What seems typical to you in terms of a submission?

One that follows our guidelines and comes in during a submissions window via Submittable and by no other route. Anything else gets ignored. I get a couple of envelopes through the mail every month of unsolicited submissions. I reason that anyone who can’t be bothered to look up our submissions policy is not serious. In terms of style of poetry there is not a typical submission. Oh we get a lot of over rhyming poetry with the same sound of the end of line after line after line, of course. But as that is a pet hate of mine they rarely get past the first cut. Don’t do it guys. It has been done to death. Move on. Try harder.

Is it necessary (or of benefit) for poets to have agents?

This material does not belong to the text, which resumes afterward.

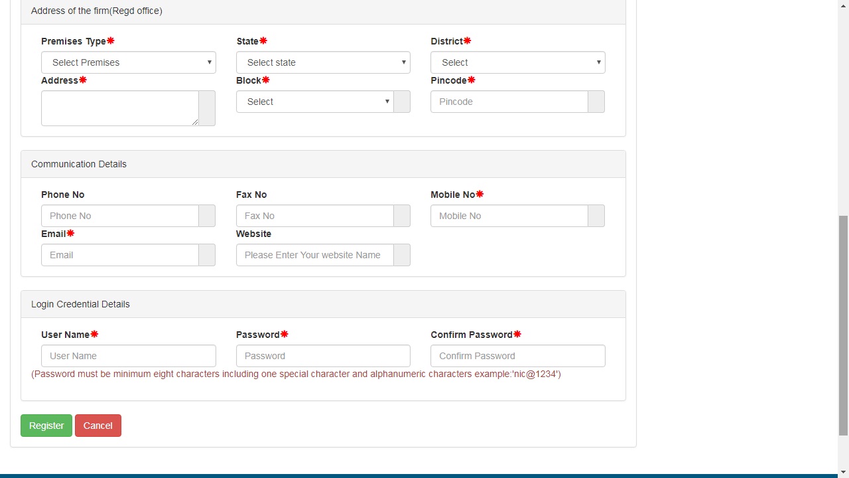The width and height of the screenshot is (849, 478).
Task: Select the Fax No text box
Action: (314, 216)
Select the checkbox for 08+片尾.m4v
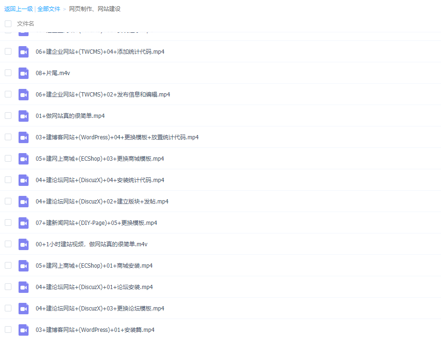The image size is (441, 339). coord(8,73)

Makes no difference to us. Booking agent yes – get more paid gigs. Lit agents that are interested in poetry are like unicorns. I wouldn’t encourage poets to waste time looking for one.

What do you think are the common misconceptions around submissions to publishers or publications?

That the publication of the book is the end of a process when it is in fact the beginning. Books only succeed if the writer, the poet is relentless in pushing the book. Assuming a tiny poetry press has marketing department is a common mistake. Expecting your debut book on a fringe press to get reviewed in the TLS and the Guardian is another. Not realising that you the poet will be the biggest customer for your book no matter which publisher you go with. Expecting your book to be stocked by Waterstones. Bookshops sell tiny quantities of poetry books a minuscule amount and 75% of that is by dead poets. 75% of the rest will be anthologies. 75% of what is left after that is Faber and Faber and 75% of what is left after that is Bloodaxe, Carcanet, Picador etc. The big dogs. We get good sales as a whole from the book trade but is its 20% of the total and that is dominated by our bigger sellers.

Have you ever read a manuscript that completely stopped your world? If so, can you say what it was?

It happened recently with Dan Cockrill’s Notes on Loneliness. When it landed I opened it up and started reading and didn’t move until I had read the whole thing and it is a big book. That doesn’t happen very often. Stand outs are Sally Jenkinson, Emily Harrison and Hafsah Aneela Bashir. They all had a similar impact.

Outside of Burning Eye, Dostoevsky Wannabes sent me Lou Ham: Racing Anthropocene Statements by Paul Hawkins and I did the same thing and read it cover to cover in one session. It is a remarkable book that deserves a wider audience.

What are the top three things you look for in a submission?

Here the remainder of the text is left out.